EN Revision Text: CONTAMINATINON OF HOT LAB DUE TO BREAKING CAPSULE The following report was received from the Georgia Radioactive Materials Program via email: A patient diagnosed with hyperthyroidism was scheduled to receive 30 mCi of Iodine-131 on Oct 15, 2019. The patient informed the AU (authorized user) that they could not swallow the capsule, so the AU proceeded to break the capsule in half and pour the contents in water to easily administer to the patient. The patient and AU were in the treatment room when the AU began to break the capsule. The AU then went to the hot lab where he successfully broke the capsule using a syringe needle. The nuclear technician inquired as to what was happening in the hot lab and realized that there may be a potential contamination issue and contacted the RSO (Radiation Safety Officer). The areas were surveyed and determined to be contaminated with Iodine-131 was the hot lab, hallway in front of the hot lab, counter of the treatment room, scrub pants, shoes and socks. The RSO took the scrub pants and sock and shoes and placed them in an area for DIS (decay in storage).

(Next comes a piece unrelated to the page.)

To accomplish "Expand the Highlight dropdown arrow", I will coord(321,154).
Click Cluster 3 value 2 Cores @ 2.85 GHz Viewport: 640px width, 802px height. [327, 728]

He proceeded to clean the area from least contaminated, the hallway and treatment room, but could not get it completely clean. The treatment room is a less used room and isolated so that room could be sealed off and secured. The hallway is posted and cordon off. Currently, the RSO is uncertain as to how much contamination is in the hot lab and has the room sealed and secured until he can further assess the area. The staff who were working in the area consisted of the RSO, Assistant RSO, nuclear technician, and AU were monitored for thyroid uptake. Results were negative. The patient was not monitored for thyroid uptake since the patient was sitting at the opposite side of the treatment room opposite of where the contamination occurred. The floor of the room and adjacent hallway was free of contamination. In addition, the patient had a Iodine-123 uptake one week prior. So they would have had some residual Iodine-123 still in the body. The patient was never administered the Iodine-131 in water. The RSO will prepare a full report discussing the incident, root cause and correction plan within 15 days. An associate will be assigned to the event.

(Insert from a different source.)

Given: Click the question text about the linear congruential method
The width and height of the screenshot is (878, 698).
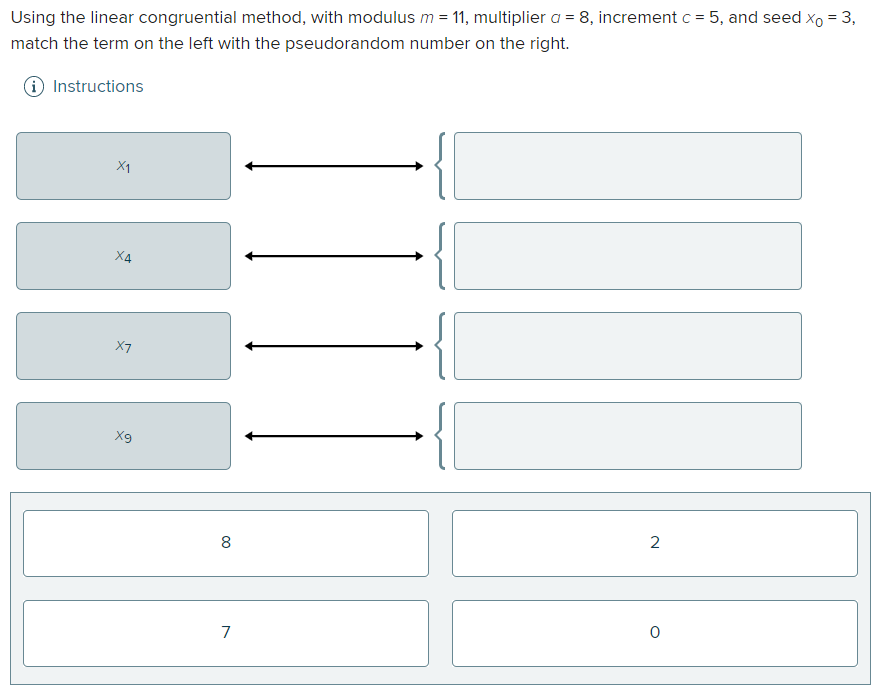Looking at the screenshot, I should (430, 30).
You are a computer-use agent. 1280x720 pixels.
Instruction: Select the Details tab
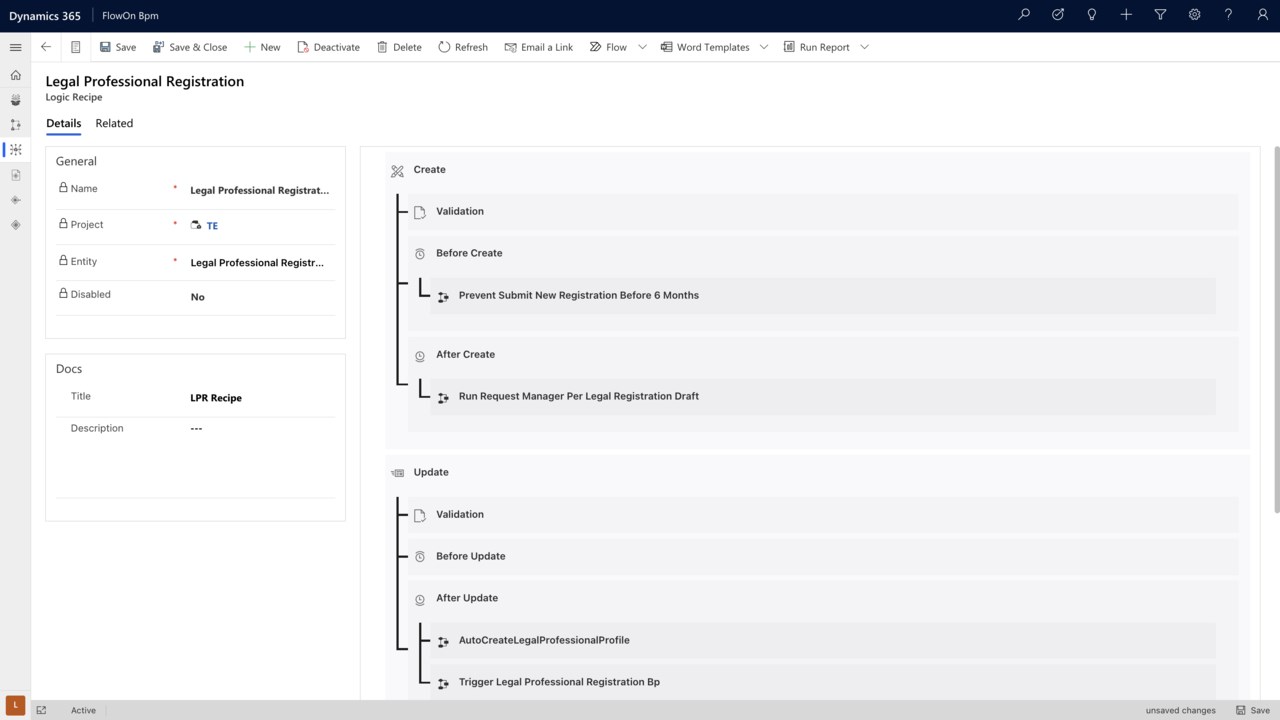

  • * * UPDATE AT 1733 EST ON 11/26/2019 FROM IRENE BENNETT TO JEFF HERRERA * * *

The following is a synopsis of a report received from the Georgia Radioactive Materials Program via email: On October 30, 2019 a reactive inspection was performed by the Georgia Radioactive Materials Program. The areas of contamination were verified to have a physical barrier to prevent inadvertent entry and signs posted to warn individuals of the contaminated areas. The Grady Memorial Hospital Radiation Safety officer (RSO) stated that the lab will not re-open until the contamination level reaches background, approximately 80 days from the time of the incident. The RSO temporarily removed the authorized user from administrating any therapeutic doses indefinitely. The RSO reported that there will be proper training for authorized users, technologists and residents who are involved in administering radioactive materials. A technologist will be required to be present in the room where I-131 is administered. Instructions will be added about not opening or breaking capsules containing radioactive materials to hospital procedures and refresher training will encompass the procedures. The physician did not think a bioassay was necessary for the patient as they were not exposed. Notified the R1DO (Henrion) and NMSS via email.